## Text section
26th October 2025

Montenegro truly is a fascinating little country, with so many really interesting, unique and different places within easy travelling distance of each other. I began my explorations beyond my first staging post of Podgorica two days after my arrival in the country, taking a train southwards from the train station, which along with the bus station was also adjacent to my hotel – very convenient! It was along the country’s only working railway line, and was seriously old-school stuff. Together with a fellow traveller from Canada I had struck up a conversation with on the platform, we got one of those James Bond/Agatha Christie/Harry Potter–style compartments with three seats facing another three seats inside. An onboard conductor came round taking cash payment only, and then writing out a handwritten ticket for you. For my 40-minute journey to the small town of Virpazar, gateway to beautiful Lake Skadar, I paid a mere two Euros!

After briefly skirting the west side of this beautiful dolphin-shaped lake, and crossing a bridge over its “tail”, I alighted at my stop for the day – the tiny station of Virpazar. From here it was a sketchy half-mile walk into town and its Lake Skadar National Park headquarters, first along a main road, but when the pedestrian pavement disappeared, along the rail track itself! I did like a local, after seeing another guy doing the same despite seriously going against the grain and all my natural instincts, and stepped from sleeper to sleeper into town, keeping an eye out both in front and behind me for any oncoming train. Fortunately there were none, admittedly due to there being one train every three hours or so, but it was still rather unnerving! I later found out that there is an alternative overgrown footpath one can take between town and station, which I gladly partook of instead on my return.


I had a bit of time to kill before the boat tour I had booked for the day there, so took a short walk up to an old Ottoman-era fortress called Tvrđava Besac atop a nearby hill which commanded some seriously stunning and far-reaching views not only over the pretty little town of Virpazar below, but also over the largest lake in the Balkans and even as far as the Accursed Mountains rising up dramatically (as their name would suggest) on the Albanian side on the opposite shore. Lake Skadar, or Shkodër in Albanian, ranges in size from 140 to 200 square miles depending on how much rain has fallen, with an average depth of surprisingly only six metres. Two thirds of it lies in Montenegrin territory, and the other third in Albanian, being a National Park in the former and a Nature Reserve in the latter, and it is known for its stunning green beauty, lily pads and birdlife. The fortress also held some interesting information on Virpazar’s involvement in being a part of the first Yugoslavian tides to be turned against the occupying Nazis during WWII in 1941.

[Extracted entries]
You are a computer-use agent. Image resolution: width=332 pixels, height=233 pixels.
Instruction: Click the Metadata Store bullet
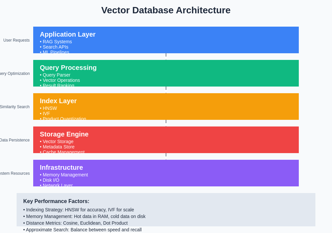coord(58,147)
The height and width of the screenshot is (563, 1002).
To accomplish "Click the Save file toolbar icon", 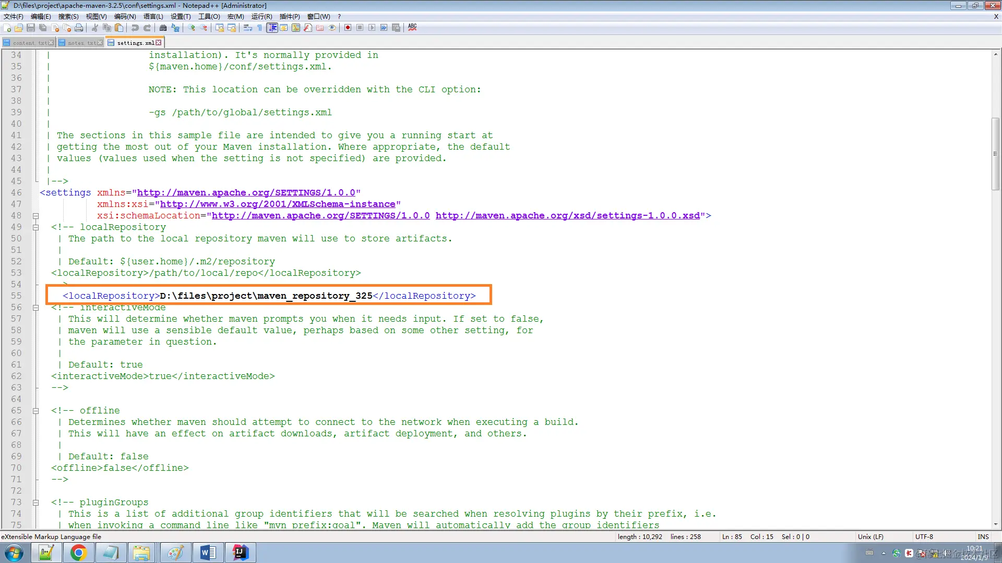I will click(x=31, y=28).
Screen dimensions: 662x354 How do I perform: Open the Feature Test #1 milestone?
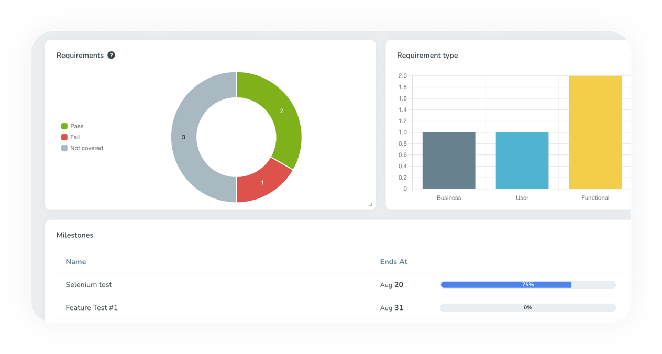pyautogui.click(x=92, y=307)
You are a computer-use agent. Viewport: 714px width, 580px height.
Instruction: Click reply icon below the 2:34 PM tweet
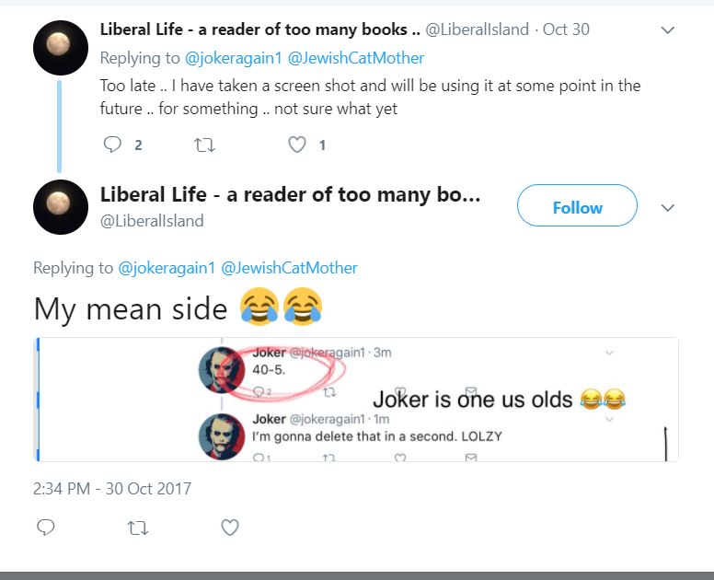click(45, 528)
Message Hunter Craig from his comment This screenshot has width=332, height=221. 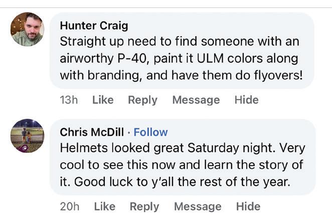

## Requirements
[1] According to the travel account, how much did the train journey to Virpazar cost?
[2] In the entries, change "Instruction" to "Task" in the lines from the one with "Screen dimensions: 662x354" up to and including the last line of the entries, and keep everything else the same. Provide only those lines, and omit the pictures.

## Response list
[1] Two Euros.

[2]
Screen dimensions: 662x354 How do I perform: Open the Feature Test #1 milestone?
pyautogui.click(x=92, y=307)
You are a computer-use agent. Viewport: 714px width, 580px height.
Task: Click reply icon below the 2:34 PM tweet
click(45, 528)
Message Hunter Craig from his comment This screenshot has width=332, height=221. 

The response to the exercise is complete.